Differential Diagnosis for Rheumatic Fever
When considering a diagnosis of rheumatic fever based on history and examination, several other conditions must be taken into account due to overlapping symptoms. The differential diagnoses can be categorized as follows:
Single Most Likely Diagnosis
- Acute Rheumatic Fever: This is the most likely diagnosis when the patient presents with a recent history of streptococcal pharyngitis followed by symptoms such as migratory polyarthritis, carditis, chorea, erythema marginatum, or subcutaneous nodules. The diagnosis is primarily clinical, supported by the Jones criteria.
Other Likely Diagnoses
- Juvenile Idiopathic Arthritis (JIA): Presents with joint inflammation and can mimic the arthritis seen in rheumatic fever. However, JIA typically does not have the migratory pattern and is not preceded by a streptococcal infection.
- Post-streptococcal Reactive Arthritis (PSRA): Similar to rheumatic fever, it follows a streptococcal infection but typically does not fulfill the full Jones criteria for rheumatic fever and lacks the cardiac involvement.

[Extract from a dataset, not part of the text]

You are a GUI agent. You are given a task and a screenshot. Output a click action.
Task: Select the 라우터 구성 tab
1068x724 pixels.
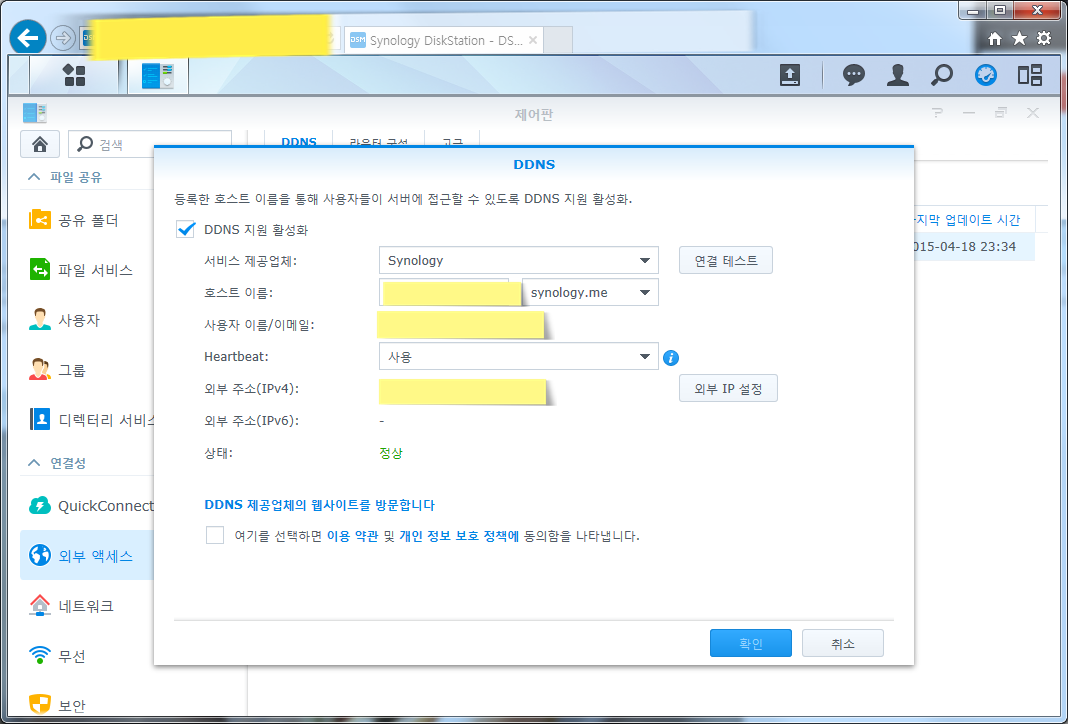(381, 141)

- Infective Endocarditis: Can present with fever, heart murmur, and embolic phenomena, overlapping with the carditis of rheumatic fever. The presence of a pre-existing heart condition and the nature of the murmur can help differentiate.
Do Not Miss Diagnoses
- Endocarditis: Although mentioned under other likely diagnoses, it's crucial to emphasize that missing endocarditis can be fatal. The diagnosis should be considered in anyone with a new heart murmur, especially if there's a history of heart disease or intravenous drug use.
- Lyme Disease: Caused by Borrelia burgdorferi, it can present with arthritis, carditis, and neurological manifestations, mimicking some aspects of rheumatic fever. The presence of a rash (erythema migrans) and exposure history can help differentiate.

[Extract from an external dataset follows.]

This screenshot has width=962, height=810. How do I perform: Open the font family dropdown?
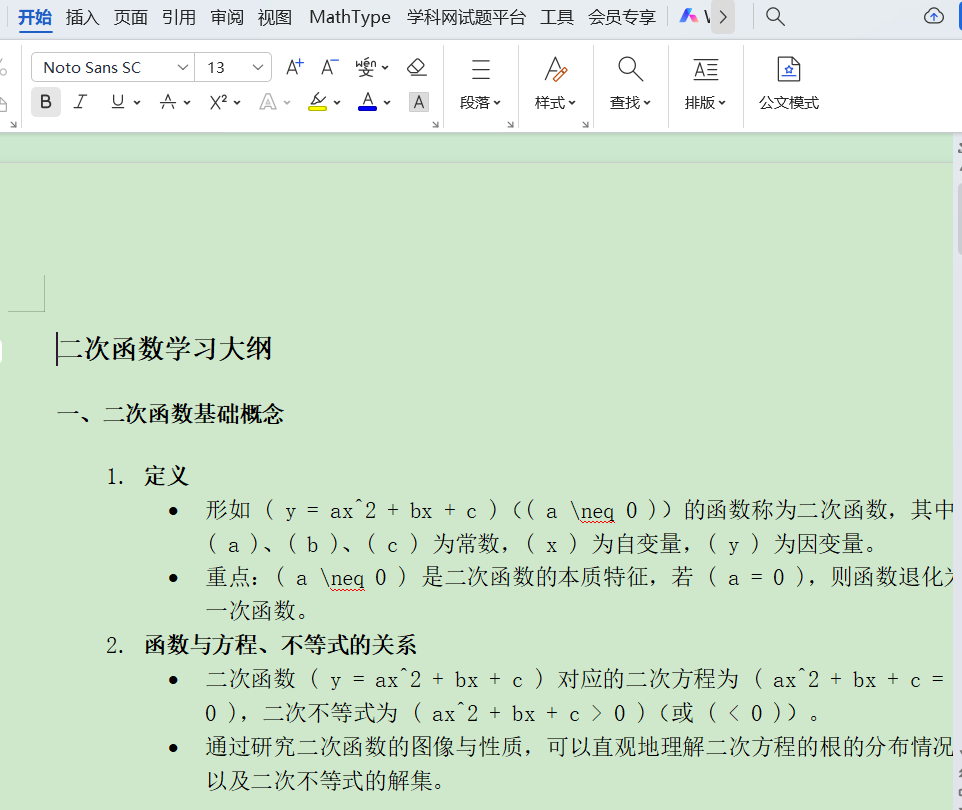tap(110, 66)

- Kawasaki Disease: An acute febrile illness of childhood that can lead to coronary artery aneurysms if not treated promptly. It presents with fever, rash, conjunctivitis, and changes to the lips and oral cavity, which are distinct from rheumatic fever.
Rare Diagnoses
- Sydenham's Chorea without Other Manifestations of Rheumatic Fever: Can occur months after the initial streptococcal infection and may present with neurological symptoms such as chorea without other signs of rheumatic fever.

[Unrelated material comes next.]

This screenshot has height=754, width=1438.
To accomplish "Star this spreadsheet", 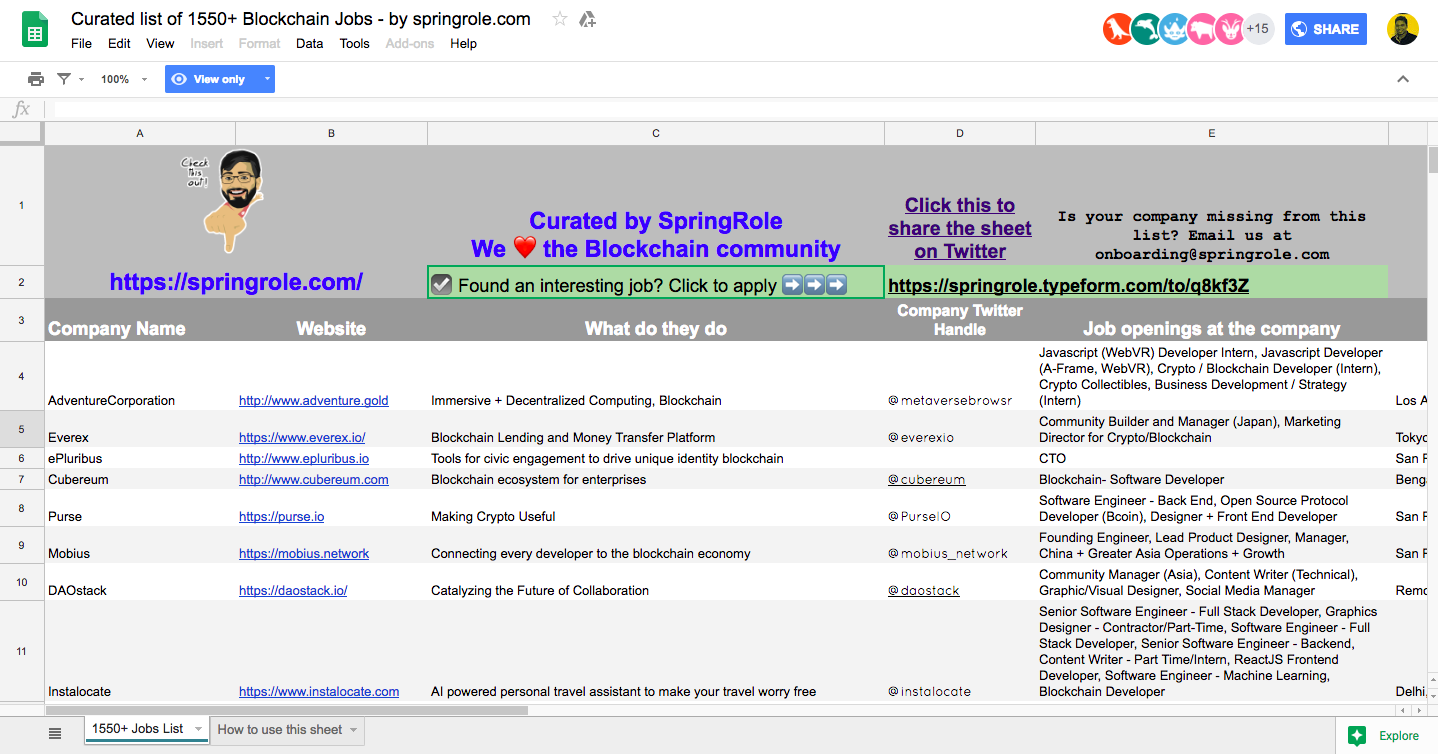I will pos(559,18).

- Whipple's Disease: A rare, systemic bacterial infection that can cause arthritis, fever, and cardiac symptoms, although it is much less common and typically presents with gastrointestinal symptoms.
- Autoimmune Disorders (e.g., Systemic Lupus Erythematosus): Can present with a wide range of symptoms including arthritis, carditis, and neurological manifestations, but the presence of specific autoantibodies and other systemic features helps differentiate these conditions from rheumatic fever.